Laut der Expertin lade nämlich zwangsläufig jeder Hotelbesucher Bakterien, Pilze und Viren überall auf Möbeln, Teppichen, Vorhängen und Oberflächen ab. "Was von diesen Keimablagerungen übrig bleibt, hängt davon ab, wie effizient Ihr Zimmer vom Hotelpersonal gereinigt wird", schreibt sie. Die gefährlichsten Orte, um sich mit Viren, wie dem Norovirus oder Covid-19, anzustecken, seien der Nachttisch, der Wasserkocher, das Telefon, die Fernbedienung und der Zahnputzbecher, so Freestone. Diese Orte würden beim Putzen häufig vergessen werden. "Das typische Zeitintervall zwischen den Gästen beträgt oft weniger als zwölf Stunden, da muss es schnell gehen."

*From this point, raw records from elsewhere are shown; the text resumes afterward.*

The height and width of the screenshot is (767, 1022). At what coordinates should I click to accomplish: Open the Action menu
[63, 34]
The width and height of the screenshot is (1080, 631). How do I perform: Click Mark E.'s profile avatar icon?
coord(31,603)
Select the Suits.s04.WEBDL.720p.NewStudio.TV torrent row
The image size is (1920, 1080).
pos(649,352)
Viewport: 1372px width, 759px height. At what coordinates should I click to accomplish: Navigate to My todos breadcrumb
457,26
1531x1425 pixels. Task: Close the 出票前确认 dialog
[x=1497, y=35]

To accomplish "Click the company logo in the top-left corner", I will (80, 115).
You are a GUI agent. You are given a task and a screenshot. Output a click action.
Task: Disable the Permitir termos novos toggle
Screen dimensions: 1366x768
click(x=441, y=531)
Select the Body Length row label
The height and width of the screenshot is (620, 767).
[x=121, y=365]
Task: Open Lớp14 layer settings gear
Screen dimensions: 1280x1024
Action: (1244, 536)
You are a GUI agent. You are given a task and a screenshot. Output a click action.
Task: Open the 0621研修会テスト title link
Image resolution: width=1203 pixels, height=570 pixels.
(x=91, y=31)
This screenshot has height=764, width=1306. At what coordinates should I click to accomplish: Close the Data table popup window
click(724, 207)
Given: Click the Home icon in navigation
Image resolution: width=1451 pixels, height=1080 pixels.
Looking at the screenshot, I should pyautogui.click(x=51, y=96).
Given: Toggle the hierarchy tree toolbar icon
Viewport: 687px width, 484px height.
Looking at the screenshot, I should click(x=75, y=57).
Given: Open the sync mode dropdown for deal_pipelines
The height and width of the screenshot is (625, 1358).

Das sich an diesen Orten deswegen mehr Bakterien und Keime als anderswo ansammeln würden, hält Prof. Dr. Andreas Podbielski von der deutschen Gesellschaft für Hygiene und Mikrobiologie anders als die britische Mikrobiologin jedoch für unwahrscheinlich, wie er auf Anfrage unserer Redaktion erklärt. "Egal wo wir sind, ob in der Straßenbahn oder auch an jedem anderen öffentlichen Ort: Keimkontakt haben wir überall. Der Situation begegnen wir jeden Tag – nicht nur im Hotelzimmer", meint er. Dass das Infektionsrisiko dort größer sei als anderswo, halte Podbielski deswegen für reine Spekulation. Er weist außerdem daraufhin, dass es für den Menschen nicht zwangsläufig schlimm sei, Keimkontakt zu haben. "Die Menschheit ist es von ihrer Evolution her gewohnt, solche Keimkontakte zu haben. Sonst würden wir keine 80 oder 90 Jahre alt werden".

Keime und Bakterien: Mikrobiom verändert sich im Laufe des Lebens zwangsläufig

In den meisten Fällen würden fremde Keime daher nichts anrichten können, so der Experte. "Jeder Mensch hat sein eigenes Mikrobiom, das dafür sorgt, dass Fremdkeime normalerweise sofort wieder rausgeschmissen werden." Das könne man sich laut Podbielski so vorstellen, wie es auch bei Schweinen am Trog ist: "Wir sind der Trog und unsere Bakterien sind die Schweine, die sich von und auf uns ernhähren. Wenn da jetzt ein neues Schwein ran möchte, braucht es schon sehr viel Durchsetzungsvermögen, damit die anderen es ranlassen. Und genauso ist es bei den Bakterien eben auch".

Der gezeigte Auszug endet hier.